La Cité de Dieu contre les païens est, à ce titre, l’une des œuvres les plus connues d’Augustin ; elle forme la base même de son approche. Voici comment il y différencie les deux cités :
« Deux amours ont donc bâti deux cités : l’amour de soi-même jusqu’au mépris de Dieu, celle de la terre, et l’amour de Dieu jusqu’au mépris de soi-même, celle du ciel.
L’une se glorifie en soi, et l’autre dans le Seigneur; l’une brigue la gloire des hommes, et l’autre ne veut pour toute gloire que le témoignage de sa conscience; l’une marche la tête levée, toute bouffie d’orgueil, et l’autre dit-à Dieu : « Vous êtes ma gloire, et c’est vous qui me faites marcher la tête levée » (Ps. III, 4 .) ; en l’une, les princes sont dominés par la passion de dominer sur leurs sujets, et en l’autre, les princes et les sujets s’assistent mutuellement, ceux-là par leur bon gouvernement, et ceux-ci par leur obéissance; l’une aime sa propre force en la personne de ses souverains, et l’autre dit à Dieu : « Seigneur, qui êtes ma vertu, je vous aimerai » (Ps.
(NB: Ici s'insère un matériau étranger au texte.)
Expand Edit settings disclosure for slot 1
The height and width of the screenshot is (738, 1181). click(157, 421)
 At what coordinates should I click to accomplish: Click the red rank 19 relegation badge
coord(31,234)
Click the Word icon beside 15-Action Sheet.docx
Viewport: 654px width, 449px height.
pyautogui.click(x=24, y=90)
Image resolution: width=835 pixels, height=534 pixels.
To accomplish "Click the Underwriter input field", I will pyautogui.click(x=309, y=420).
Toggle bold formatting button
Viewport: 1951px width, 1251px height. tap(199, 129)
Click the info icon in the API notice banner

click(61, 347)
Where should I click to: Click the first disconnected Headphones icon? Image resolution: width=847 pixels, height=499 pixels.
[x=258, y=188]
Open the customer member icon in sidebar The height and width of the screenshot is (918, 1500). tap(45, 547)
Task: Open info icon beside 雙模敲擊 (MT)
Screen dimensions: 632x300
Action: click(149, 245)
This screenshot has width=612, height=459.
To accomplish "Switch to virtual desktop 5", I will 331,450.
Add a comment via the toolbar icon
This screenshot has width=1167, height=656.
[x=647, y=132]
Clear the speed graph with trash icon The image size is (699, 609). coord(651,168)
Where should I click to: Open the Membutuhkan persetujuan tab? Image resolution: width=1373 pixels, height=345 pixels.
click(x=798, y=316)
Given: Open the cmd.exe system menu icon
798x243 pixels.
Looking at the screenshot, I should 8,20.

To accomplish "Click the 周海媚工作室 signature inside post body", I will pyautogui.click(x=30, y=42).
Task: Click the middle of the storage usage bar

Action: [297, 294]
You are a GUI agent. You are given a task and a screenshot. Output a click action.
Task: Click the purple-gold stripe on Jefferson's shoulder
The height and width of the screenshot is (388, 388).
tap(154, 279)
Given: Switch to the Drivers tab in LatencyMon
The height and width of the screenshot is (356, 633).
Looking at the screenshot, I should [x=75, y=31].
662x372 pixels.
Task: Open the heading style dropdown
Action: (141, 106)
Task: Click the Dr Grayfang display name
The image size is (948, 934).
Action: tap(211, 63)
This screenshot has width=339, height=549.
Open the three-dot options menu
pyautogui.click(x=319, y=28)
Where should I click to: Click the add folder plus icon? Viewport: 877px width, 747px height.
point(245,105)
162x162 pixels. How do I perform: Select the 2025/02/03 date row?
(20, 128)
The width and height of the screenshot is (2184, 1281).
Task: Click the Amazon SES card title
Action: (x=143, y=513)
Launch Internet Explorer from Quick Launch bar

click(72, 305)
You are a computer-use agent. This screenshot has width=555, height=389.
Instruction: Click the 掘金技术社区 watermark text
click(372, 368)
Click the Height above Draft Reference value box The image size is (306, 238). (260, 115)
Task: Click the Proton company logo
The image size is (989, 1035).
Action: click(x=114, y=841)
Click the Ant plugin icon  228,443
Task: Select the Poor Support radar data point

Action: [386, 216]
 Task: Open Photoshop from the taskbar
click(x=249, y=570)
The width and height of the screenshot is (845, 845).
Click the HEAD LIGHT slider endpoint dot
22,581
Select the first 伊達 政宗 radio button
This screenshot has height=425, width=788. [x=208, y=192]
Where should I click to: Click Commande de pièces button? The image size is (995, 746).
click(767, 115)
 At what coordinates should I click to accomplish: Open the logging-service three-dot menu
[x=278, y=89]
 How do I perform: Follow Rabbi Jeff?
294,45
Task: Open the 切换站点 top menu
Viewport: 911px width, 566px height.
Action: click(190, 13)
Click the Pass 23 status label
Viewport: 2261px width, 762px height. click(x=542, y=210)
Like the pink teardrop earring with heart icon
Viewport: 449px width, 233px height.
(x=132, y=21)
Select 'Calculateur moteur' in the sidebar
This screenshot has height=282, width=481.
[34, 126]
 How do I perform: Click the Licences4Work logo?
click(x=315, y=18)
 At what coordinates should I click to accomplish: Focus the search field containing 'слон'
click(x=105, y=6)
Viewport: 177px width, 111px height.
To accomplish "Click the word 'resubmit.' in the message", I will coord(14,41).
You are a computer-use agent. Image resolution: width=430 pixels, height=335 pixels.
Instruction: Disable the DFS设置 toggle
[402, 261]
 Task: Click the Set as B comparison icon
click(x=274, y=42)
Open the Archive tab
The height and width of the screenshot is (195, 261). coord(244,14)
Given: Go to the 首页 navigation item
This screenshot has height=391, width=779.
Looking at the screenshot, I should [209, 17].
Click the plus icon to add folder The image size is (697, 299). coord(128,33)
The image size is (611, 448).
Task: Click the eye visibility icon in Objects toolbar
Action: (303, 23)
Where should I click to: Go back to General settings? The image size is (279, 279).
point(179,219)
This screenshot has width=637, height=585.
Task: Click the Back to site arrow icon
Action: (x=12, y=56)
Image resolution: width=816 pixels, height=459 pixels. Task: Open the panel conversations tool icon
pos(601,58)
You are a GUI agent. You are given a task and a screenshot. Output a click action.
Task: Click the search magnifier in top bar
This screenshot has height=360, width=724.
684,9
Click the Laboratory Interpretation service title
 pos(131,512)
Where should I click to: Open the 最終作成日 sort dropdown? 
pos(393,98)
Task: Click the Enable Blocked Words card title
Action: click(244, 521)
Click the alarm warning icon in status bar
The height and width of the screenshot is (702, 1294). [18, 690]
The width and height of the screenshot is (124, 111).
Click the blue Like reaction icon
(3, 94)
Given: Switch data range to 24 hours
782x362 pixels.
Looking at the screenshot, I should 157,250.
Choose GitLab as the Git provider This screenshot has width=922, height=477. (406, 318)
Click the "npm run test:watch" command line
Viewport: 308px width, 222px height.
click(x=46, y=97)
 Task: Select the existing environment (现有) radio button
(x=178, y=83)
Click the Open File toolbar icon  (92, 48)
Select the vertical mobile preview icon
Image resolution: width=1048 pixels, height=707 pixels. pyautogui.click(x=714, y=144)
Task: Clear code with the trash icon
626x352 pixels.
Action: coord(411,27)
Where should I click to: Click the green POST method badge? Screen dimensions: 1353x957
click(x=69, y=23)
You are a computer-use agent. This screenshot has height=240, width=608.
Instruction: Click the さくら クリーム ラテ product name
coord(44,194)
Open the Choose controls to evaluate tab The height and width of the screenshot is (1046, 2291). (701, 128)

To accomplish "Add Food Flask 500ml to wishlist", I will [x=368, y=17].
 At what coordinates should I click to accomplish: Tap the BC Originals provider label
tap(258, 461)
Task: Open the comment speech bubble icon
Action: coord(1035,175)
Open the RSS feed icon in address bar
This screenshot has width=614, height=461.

XVII, 2.).
Aussi les sages de l’une, vivant selon l’homme, n’ont cherché que les biens du corps ou de l’âme, ou de tous les deux ensemble; et si quelques-uns ont connu Dieu, ils ne lui ont point rendu l’homme et l’hommage qui lui sont dus, mais ils se sont perdus dans la vanité de leurs pensées et sont tombés dans l’erreur et l’aveuglement.
En se disant sages, c’est-à-dire en se glorifiant de leur sagesse, ils sont devenus fous et ont rendu l’honneur qui n’appartient qu’au Dieu incorruptible à l’image de l’homme corruptible et à des figures d’oiseaux, de quadrupèdes et de serpents; car, ou bien ils ont porté les peuples à adorer les idoles, ou bien ils les ont suivis, aimant mieux rendre le culte souverain à la créature qu’au Créateur, qui est béni dans tous les siècles (Rom.. I, 21-25.).
Dans l’autre cité, au contraire, il n’y a de sagesse que la piété, qui fonde le culte légitime du vrai Dieu et attend pour récompense dans la société des saints, c’est-à-dire des hommes et des anges, l’accomplissement de cette parole : « Dieu tout en tous » (Cor. V, 28.). »
Pourquoi cette conception de deux cités ? Pour la simple raison que nous sommes au IVe et au Ve siècles. Le Christ a fourni son message il y a plusieurs centaines d’années et la fin des temps n’apparaît pas comme immédiate, alors qu’en même temps l’Empire romain s’effondre littéralement.
Avec cet effondrement, le mode de production esclavagiste cède la place au mode de production féodal et justement le christianisme accompagne ce processus.